Include in the output exactly the lines from the opening of the data through the line containing "Task: Open GPOADM@BABY2.VL", and nothing more.
==*==
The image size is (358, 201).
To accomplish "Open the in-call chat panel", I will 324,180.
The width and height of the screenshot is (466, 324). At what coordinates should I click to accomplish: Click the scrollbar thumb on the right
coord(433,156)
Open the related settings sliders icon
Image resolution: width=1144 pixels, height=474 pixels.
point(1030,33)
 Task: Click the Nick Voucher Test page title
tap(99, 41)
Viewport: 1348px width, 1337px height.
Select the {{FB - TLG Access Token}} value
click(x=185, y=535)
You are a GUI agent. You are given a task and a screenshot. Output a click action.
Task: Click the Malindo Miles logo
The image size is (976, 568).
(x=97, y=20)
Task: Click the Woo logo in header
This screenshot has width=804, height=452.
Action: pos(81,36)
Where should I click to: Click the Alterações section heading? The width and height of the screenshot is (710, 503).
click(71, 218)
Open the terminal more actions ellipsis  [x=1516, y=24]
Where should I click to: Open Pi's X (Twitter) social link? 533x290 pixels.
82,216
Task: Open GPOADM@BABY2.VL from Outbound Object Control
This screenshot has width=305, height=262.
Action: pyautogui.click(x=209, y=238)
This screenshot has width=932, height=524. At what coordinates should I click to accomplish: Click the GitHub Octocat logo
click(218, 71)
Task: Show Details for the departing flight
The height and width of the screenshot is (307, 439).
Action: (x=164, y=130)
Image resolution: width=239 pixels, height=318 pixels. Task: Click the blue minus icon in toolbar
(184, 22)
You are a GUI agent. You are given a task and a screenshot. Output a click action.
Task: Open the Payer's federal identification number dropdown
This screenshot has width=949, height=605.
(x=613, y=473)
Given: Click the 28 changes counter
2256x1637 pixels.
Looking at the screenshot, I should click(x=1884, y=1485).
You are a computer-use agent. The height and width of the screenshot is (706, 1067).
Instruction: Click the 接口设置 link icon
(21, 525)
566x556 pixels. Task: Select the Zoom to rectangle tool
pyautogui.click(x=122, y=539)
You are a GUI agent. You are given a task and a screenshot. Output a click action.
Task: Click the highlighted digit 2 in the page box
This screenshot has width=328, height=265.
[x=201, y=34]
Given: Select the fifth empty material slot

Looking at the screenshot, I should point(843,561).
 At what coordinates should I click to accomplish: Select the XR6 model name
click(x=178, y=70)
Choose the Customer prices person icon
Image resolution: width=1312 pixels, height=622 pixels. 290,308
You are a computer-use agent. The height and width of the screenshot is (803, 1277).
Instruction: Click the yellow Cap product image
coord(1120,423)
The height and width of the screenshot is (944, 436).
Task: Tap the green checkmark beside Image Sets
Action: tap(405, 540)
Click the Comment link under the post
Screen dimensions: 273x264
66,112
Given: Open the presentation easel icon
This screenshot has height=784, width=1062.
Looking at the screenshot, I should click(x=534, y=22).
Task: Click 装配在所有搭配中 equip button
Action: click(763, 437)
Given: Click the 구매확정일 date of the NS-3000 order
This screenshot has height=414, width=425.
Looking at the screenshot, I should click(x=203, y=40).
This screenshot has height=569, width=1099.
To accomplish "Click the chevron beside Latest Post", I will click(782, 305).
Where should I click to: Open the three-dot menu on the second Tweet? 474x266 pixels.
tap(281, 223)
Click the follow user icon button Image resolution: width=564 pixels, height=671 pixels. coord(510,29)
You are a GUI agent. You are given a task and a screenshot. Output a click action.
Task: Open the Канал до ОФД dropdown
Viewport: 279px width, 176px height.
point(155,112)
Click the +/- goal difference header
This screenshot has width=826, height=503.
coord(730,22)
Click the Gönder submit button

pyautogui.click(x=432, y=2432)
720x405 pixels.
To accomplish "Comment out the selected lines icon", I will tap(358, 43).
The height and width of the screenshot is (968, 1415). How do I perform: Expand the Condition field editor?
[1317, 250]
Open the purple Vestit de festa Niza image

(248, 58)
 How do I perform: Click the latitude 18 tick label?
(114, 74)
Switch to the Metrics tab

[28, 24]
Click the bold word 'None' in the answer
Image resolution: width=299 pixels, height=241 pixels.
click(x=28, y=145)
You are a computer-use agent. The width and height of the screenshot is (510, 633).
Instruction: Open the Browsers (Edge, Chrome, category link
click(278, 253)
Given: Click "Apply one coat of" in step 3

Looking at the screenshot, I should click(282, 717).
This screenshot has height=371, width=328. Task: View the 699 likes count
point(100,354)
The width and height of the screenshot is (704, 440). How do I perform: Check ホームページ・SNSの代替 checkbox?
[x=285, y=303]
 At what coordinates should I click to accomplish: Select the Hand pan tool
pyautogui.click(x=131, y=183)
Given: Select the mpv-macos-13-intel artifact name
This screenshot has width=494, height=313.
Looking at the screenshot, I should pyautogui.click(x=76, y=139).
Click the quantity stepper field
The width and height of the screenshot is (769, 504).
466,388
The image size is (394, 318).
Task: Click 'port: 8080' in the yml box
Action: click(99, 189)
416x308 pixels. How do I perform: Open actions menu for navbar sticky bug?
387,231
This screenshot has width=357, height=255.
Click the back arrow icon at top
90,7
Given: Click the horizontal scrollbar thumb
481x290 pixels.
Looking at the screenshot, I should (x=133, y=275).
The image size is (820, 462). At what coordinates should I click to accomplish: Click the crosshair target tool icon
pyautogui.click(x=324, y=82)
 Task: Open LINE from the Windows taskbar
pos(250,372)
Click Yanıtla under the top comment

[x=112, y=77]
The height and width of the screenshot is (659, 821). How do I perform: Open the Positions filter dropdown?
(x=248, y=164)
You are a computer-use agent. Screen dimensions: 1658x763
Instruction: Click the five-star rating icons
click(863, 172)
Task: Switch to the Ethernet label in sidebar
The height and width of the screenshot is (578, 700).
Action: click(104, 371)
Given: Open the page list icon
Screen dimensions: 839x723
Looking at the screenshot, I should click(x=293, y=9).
==*==
SOLUTION TO THE PROBLEM →
The image size is (358, 201).
To accomplish "Open the in-call chat panel", I will 324,180.
The width and height of the screenshot is (466, 324). At what coordinates should I click to accomplish: Click the scrollbar thumb on the right
coord(433,156)
Open the related settings sliders icon
Image resolution: width=1144 pixels, height=474 pixels.
point(1030,33)
 Task: Click the Nick Voucher Test page title
tap(99, 41)
Viewport: 1348px width, 1337px height.
Select the {{FB - TLG Access Token}} value
click(x=185, y=535)
You are a GUI agent. You are given a task and a screenshot. Output a click action.
Task: Click the Malindo Miles logo
The image size is (976, 568).
(x=97, y=20)
Task: Click the Woo logo in header
This screenshot has width=804, height=452.
Action: pos(81,36)
Where should I click to: Click the Alterações section heading? The width and height of the screenshot is (710, 503).
click(71, 218)
Open the terminal more actions ellipsis  [x=1516, y=24]
Where should I click to: Open Pi's X (Twitter) social link? 533x290 pixels.
82,216
Task: Open GPOADM@BABY2.VL from Outbound Object Control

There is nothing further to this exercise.